Exactly the lines from the one containing "This screenshot has" through the one containing "Screen dimensions: 396x291" in the listing below are to be copied, with the pictures left out.

(Record excerpts)

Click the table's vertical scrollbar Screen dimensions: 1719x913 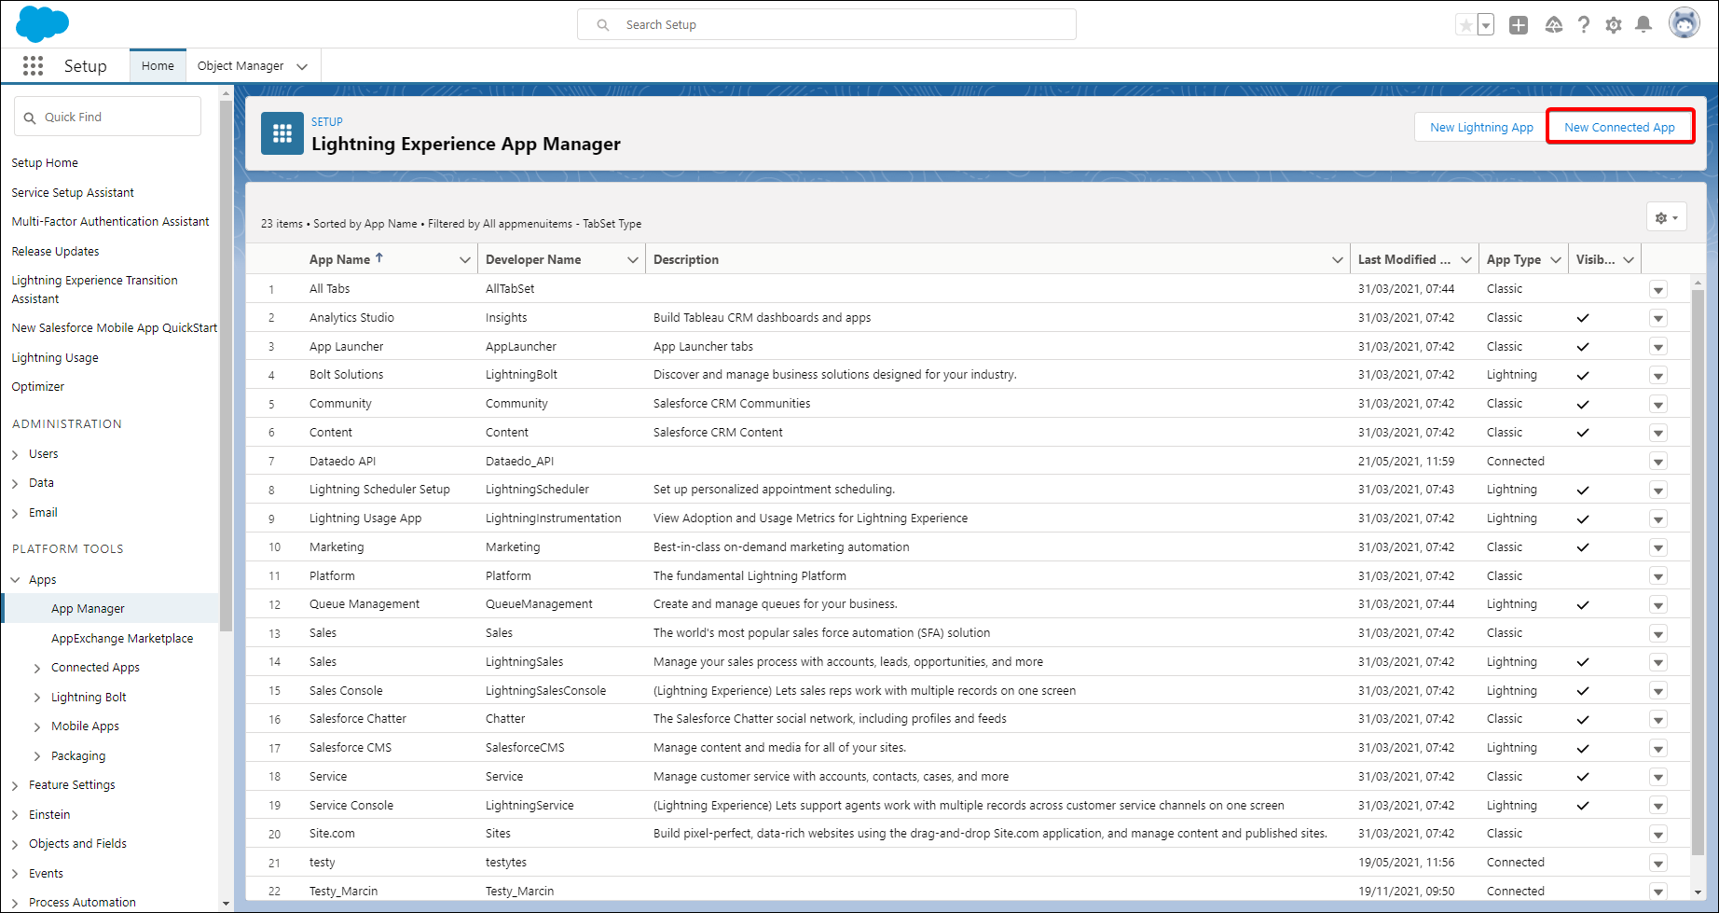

(End Record excerpts)
(Record excerpts)

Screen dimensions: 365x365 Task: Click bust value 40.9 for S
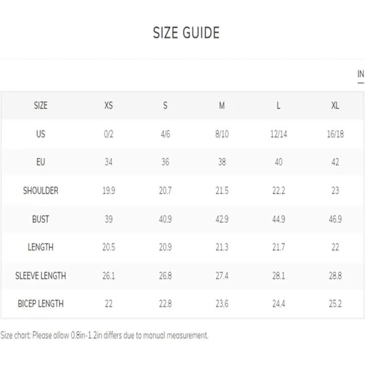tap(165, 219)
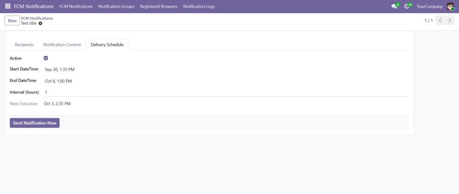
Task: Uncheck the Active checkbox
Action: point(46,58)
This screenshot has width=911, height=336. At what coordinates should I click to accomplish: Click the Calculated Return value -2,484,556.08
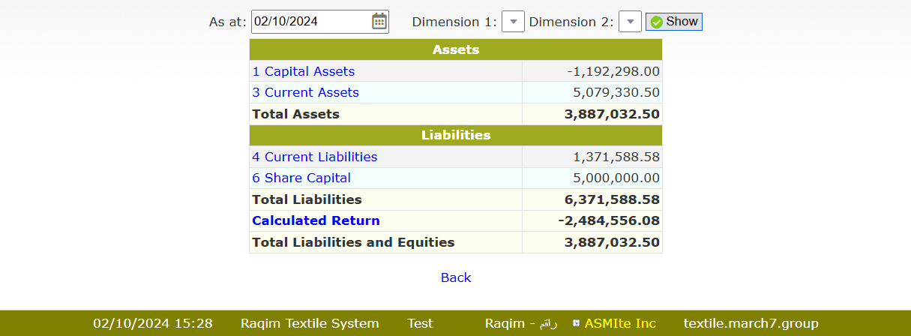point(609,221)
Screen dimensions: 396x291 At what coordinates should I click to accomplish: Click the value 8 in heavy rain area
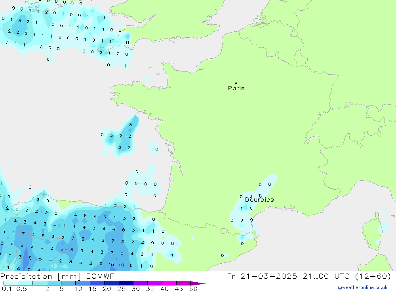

(End Record excerpts)

> _Result of this exercise_
This screenshot has width=911, height=336. At what coordinates should I click to accomplish: Click the Calculated Return value -2,484,556.08
point(609,221)
Screen dimensions: 396x291 At what coordinates should I click to accomplish: Click the value 8 in heavy rain area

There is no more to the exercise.